A sequel to Record Store Tales Part 285: Chinese Democracy
GETTING MORE TALE #798: Chinese Democracy
I met Thussy back in 2007. He joined the team at work and we became friends immediately. We liked the same stuff. Trailer Park Boys, Guns N’ Roses, comedy. He is responsible for getting me into Super Troopers, which admittedly took a couple tries. We were also both getting married around the same time, so we had similar complaints and gripes to talk about. Drama with bridesmaids and seating plans, egads.
Thuss is a gamer, and we enjoyed chatting games. Axl Rose did a voice (a radio DJ) in the video game Grand Theft Auto: San Andreas. You could switch between stations, and if you chose the rock station you got Axl. It was one of the few things Axl did that was released during that long dry spell between albums. Of course, this led to ample discussions of Chinese Democracy.
“It’s never coming out,” Chris insisted. I hated to say he was right, but it sure seemed that way. He refused to back down on his position. We’d been fucked with by this band for so long. Guns had missed several release dates, so many that it had become a joke. Axl chewed up managers and spat them out like stale bubblegum. Then the Dr. Pepper soda company offered to buy a Dr. Pepper for everyone in America if Axl managed to make his 2008 release date. Axl seemed good-naturedly amused by the idea, offering to share his Dr. Pepper with Buckethead when the album comes out. (This because Dr. Pepper said the only Americans exempt from this offer were former Guns members Buckethead and Slash!)
On October 22 2008, I was working at my desk, listening to the radio when the DJ, Carlos Benevides, announced that they would shortly be playing a brand new single by Guns N’ Roses. It was the title track, a song both Thuss and I were already familiar with. He had a disc of rough mixes for many of the tracks, and I had the Rock In Rio bootleg CD set. We already knew half the new songs, and “Chinese Democracy” was a track I thought smoked. I called Thuss and he listened in as it played.
It sounded like shit on our little mono telephone speakers, but we were listening to brand new Guns! The overall listener reaction was mixed to negative, but I already loved it. “The album’s never coming out,” said Thuss.
“It has to, now. There’s a single out. It’s definitely coming.”
“No.” Thuss was insistent. “It’s never coming out.”
“But Dr. Pepper…” I began before being cut off.
“No. Not coming out. Never.”
The funny thing was, “Chinese Democracy” wasn’t actually the first song released from the album. A month earlier, “Shackler’s Revenge” became the first new Guns song in nine years, when it was released as part of the Rock Band 2 video game, which neither of us had.

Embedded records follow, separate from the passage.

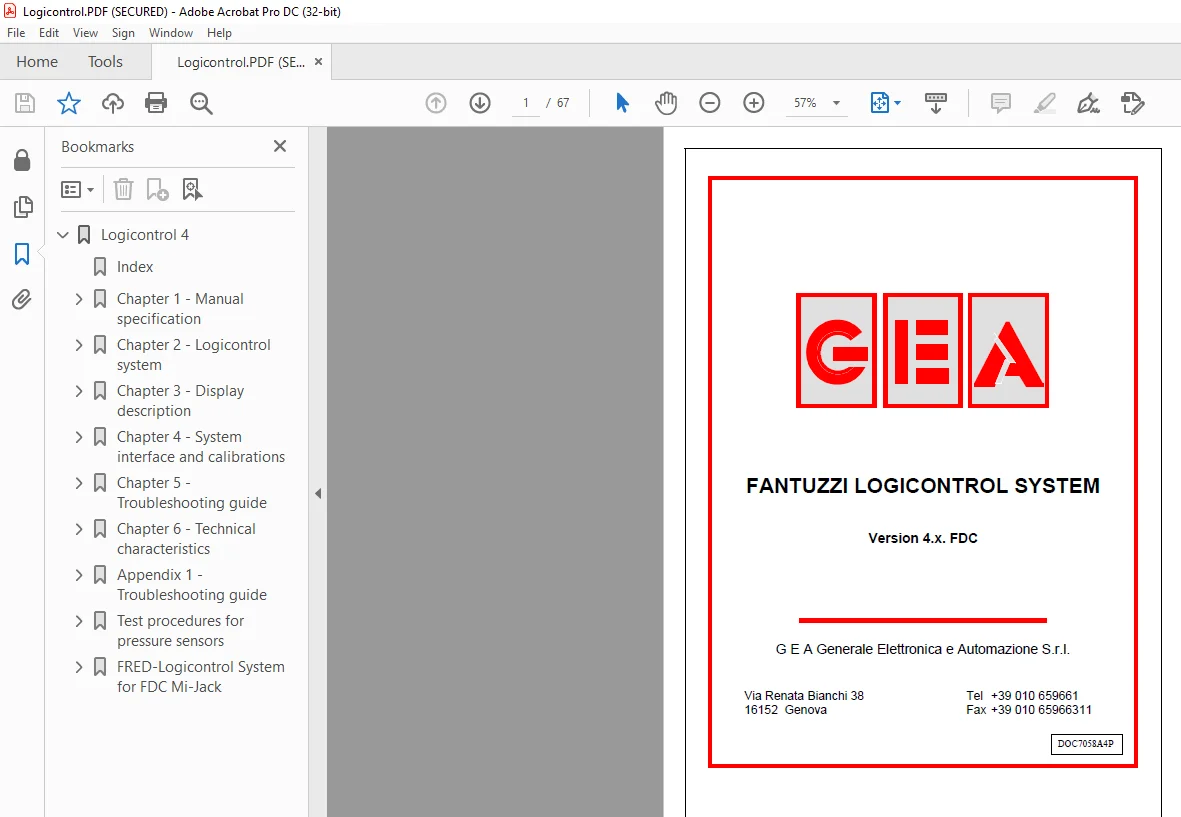Open the Find text magnifier tool
The image size is (1181, 817).
click(x=201, y=103)
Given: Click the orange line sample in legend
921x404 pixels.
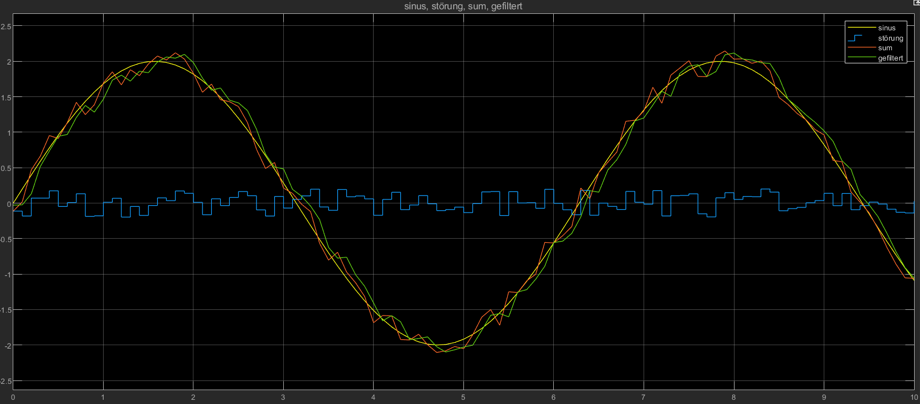Looking at the screenshot, I should click(859, 48).
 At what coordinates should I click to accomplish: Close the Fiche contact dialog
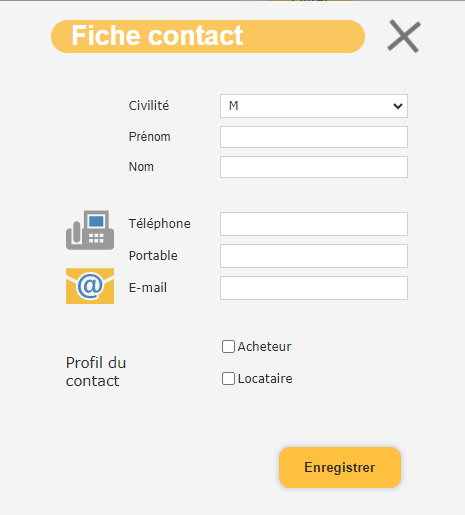click(x=404, y=36)
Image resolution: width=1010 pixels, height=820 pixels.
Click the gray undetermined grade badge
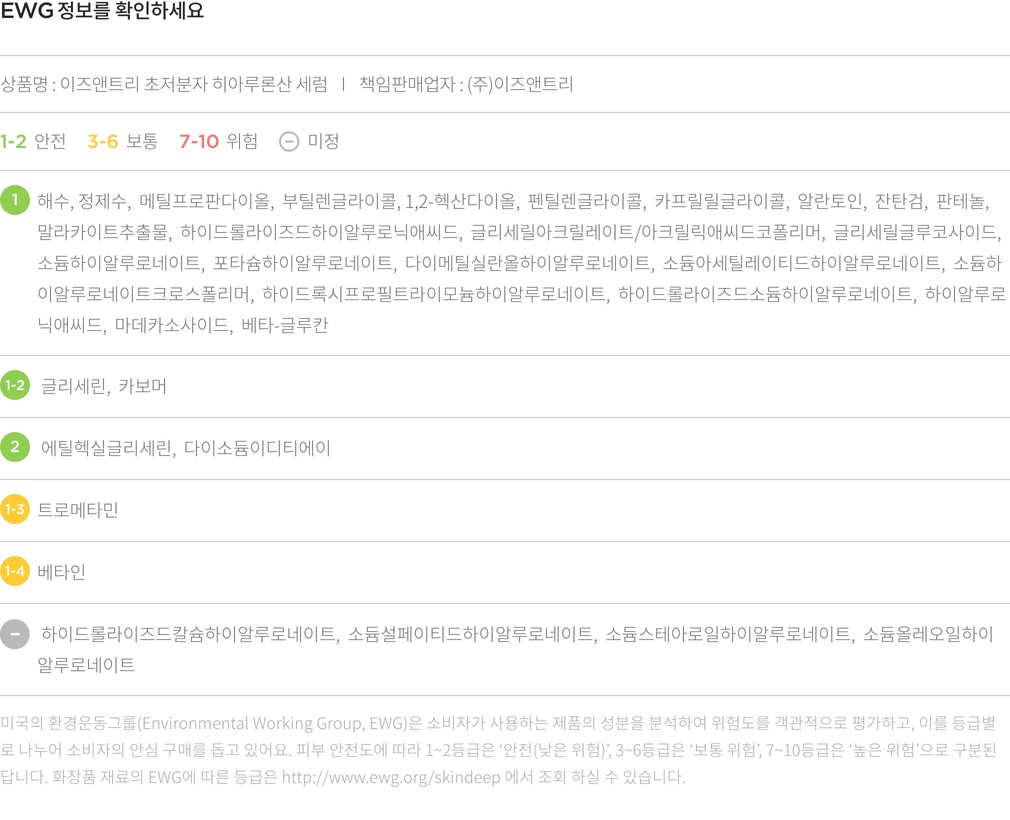(15, 634)
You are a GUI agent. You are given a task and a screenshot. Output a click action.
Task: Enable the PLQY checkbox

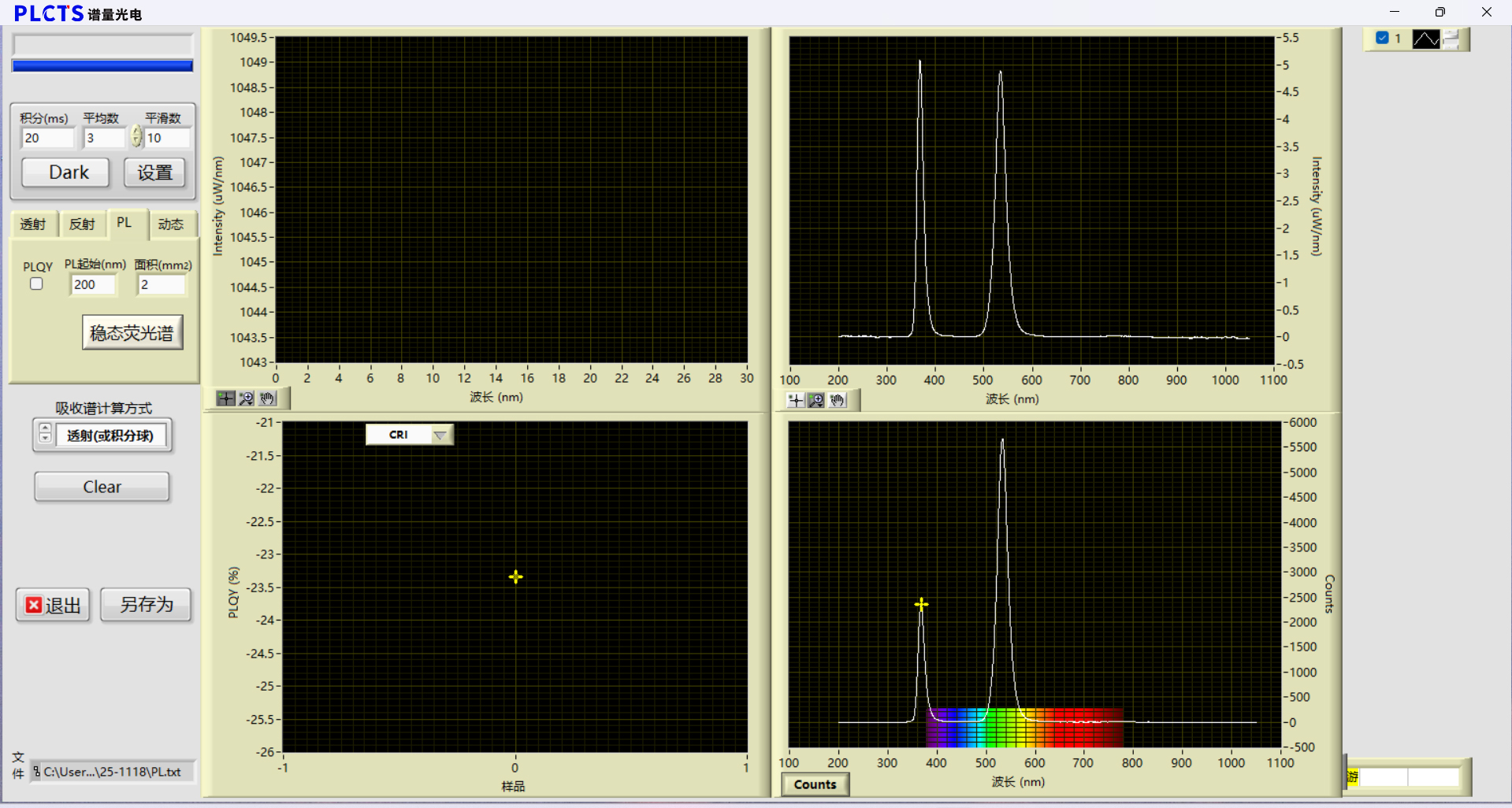point(36,284)
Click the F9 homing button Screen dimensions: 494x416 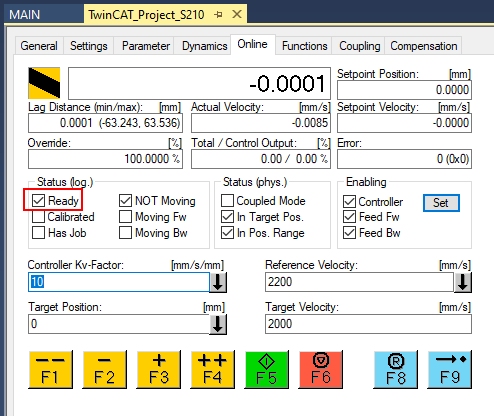[450, 369]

A new release date of November 23 was announced. “Nope,” said Thuss. “Nothing is coming out on November 23.” It was, strangely, a Sunday. Generally, nothing came out on Sundays. It was absolutely an odd move that did throw the whole release into question for some.
I asked ye olde Record Store to hold a copy for me. “Do you want vinyl?” he asked. “No, just CD.” It was something I’d regret, when he sold out of the vinyl a week later. I emailed to ask if he had any left. “Do you remember me asking you if you wanted vinyl?” he scolded. “Yeah,” I sulked.
When I walked into the store on November 23 and was handed my precious copy of Chinese Democracy, it was so anticlimactic. There it is. It’s in your hands, the culmination of a decade and a half’s work. You’ve been waiting all this time for this album, and there it sits. An album that had “release dates” going back to 1995 and every single year since. Then, you witness Guns return to the live stage from their cocoon, different but recognizable. You watch them struggle to establish a lineup, and you hear rumour after rumour about song titles and release dates. Then you’re holding a CD in your hands, a pitiful little plastic case with a little paper cover inside. You hand the guy your debit card, he rings it in. Transaction approved, you are handed your receipt. Chinese Democracy goes into a little plastic bag. Even though it’s probably the most expensive and longest gestating album of all time, your little plastic bag weighs the same as if you bought Sex Pistols.
At least I’d be able to show it to Thuss. Monday the 24th rolled around.
“It came out. I have it,” I told him as I strolled into his office.
“No it didn’t. It never came out. It’s never coming out.” He was sticking to his story come hell or high water!
“Yes it did! It’s in my car right now! I’ll show it to you.”
“You have nothing,” he responded, refusing to come and look.
In the years since, Thuss has stubbornly stuck to his guns and his believe that Chinese Democracy has never come out. “I have the unreleased mixes,” he says. “That’s all there is.”
I emailed him to tell him I was writing this story, our tale of the time Chinese Democracy was released.
“So you are going to take a crack at some fictional writing…nice.”
I will never win this one!
So now I have two stories both titled “Chinese Democracy”. I say, why not? Peter Gabriel has three self-titled albums.